Please list each line of the records below that contains the string "agent", matching case exactly.

_Supplied data_:
= = = = = = =
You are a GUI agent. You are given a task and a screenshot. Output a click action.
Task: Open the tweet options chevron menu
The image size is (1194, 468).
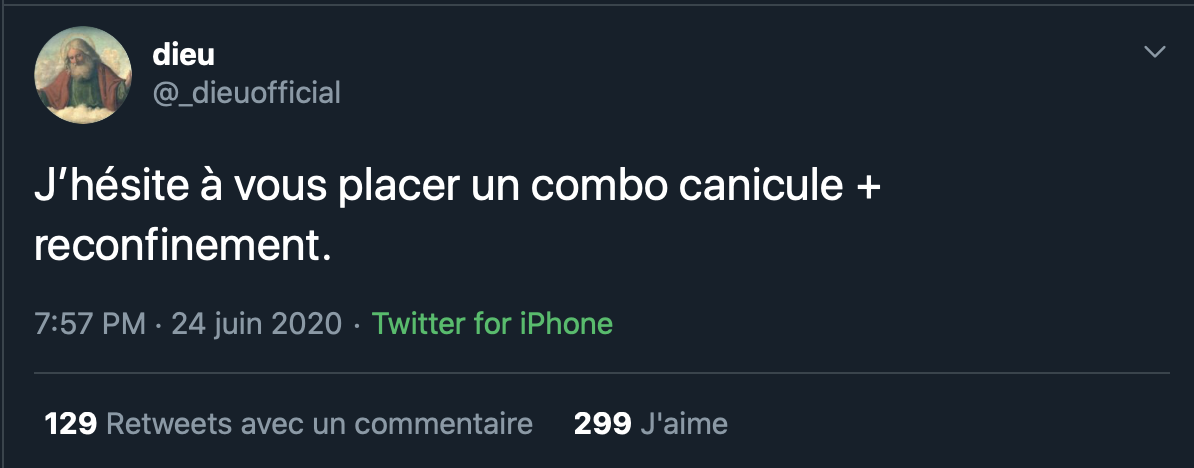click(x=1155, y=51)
= = = = = = =
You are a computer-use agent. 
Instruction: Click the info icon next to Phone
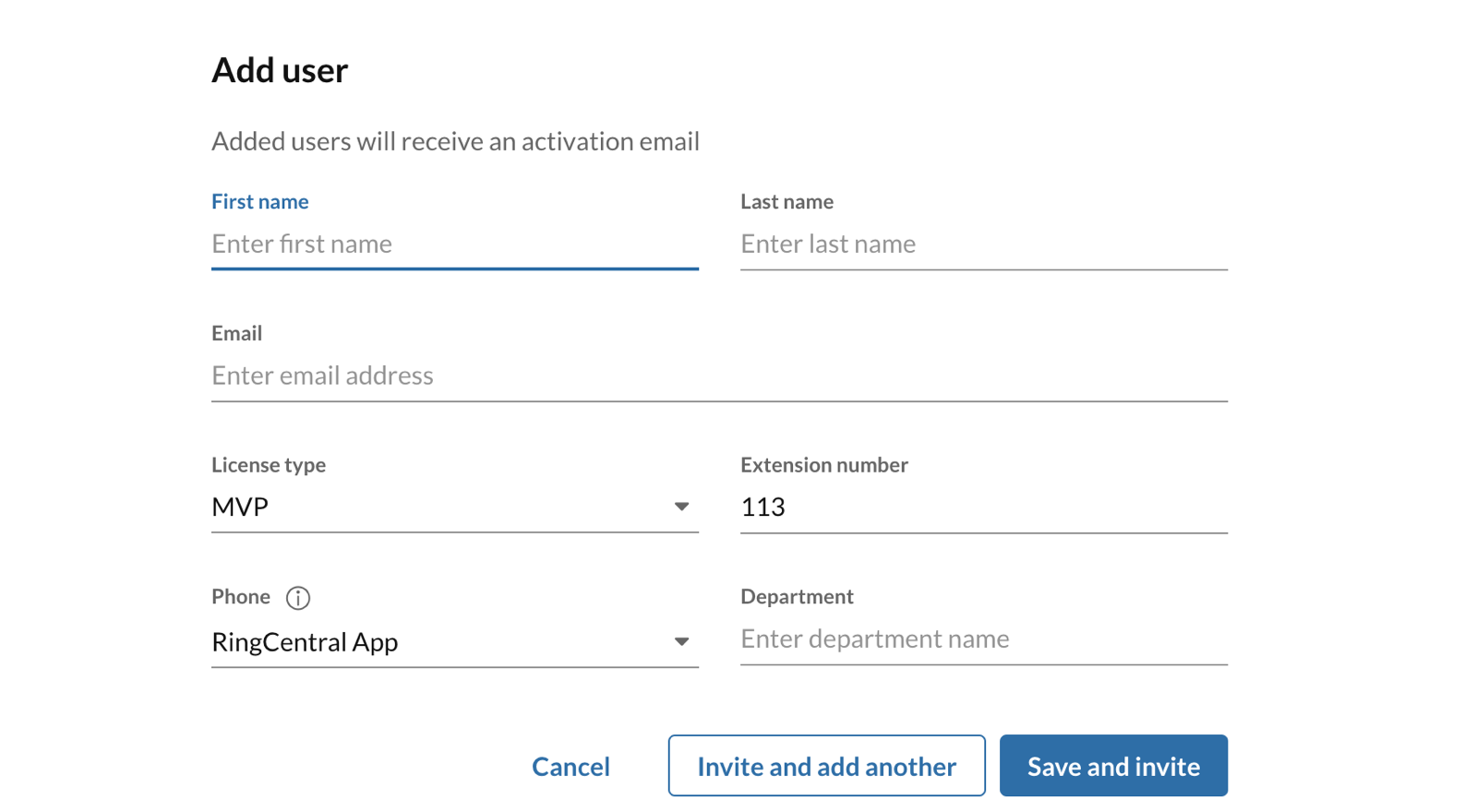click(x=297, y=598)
= = = = = = =
_Result of this exercise_:
You are a GUI agent. You are given a task and a screenshot. Output a click action.
You are a computer-use agent. 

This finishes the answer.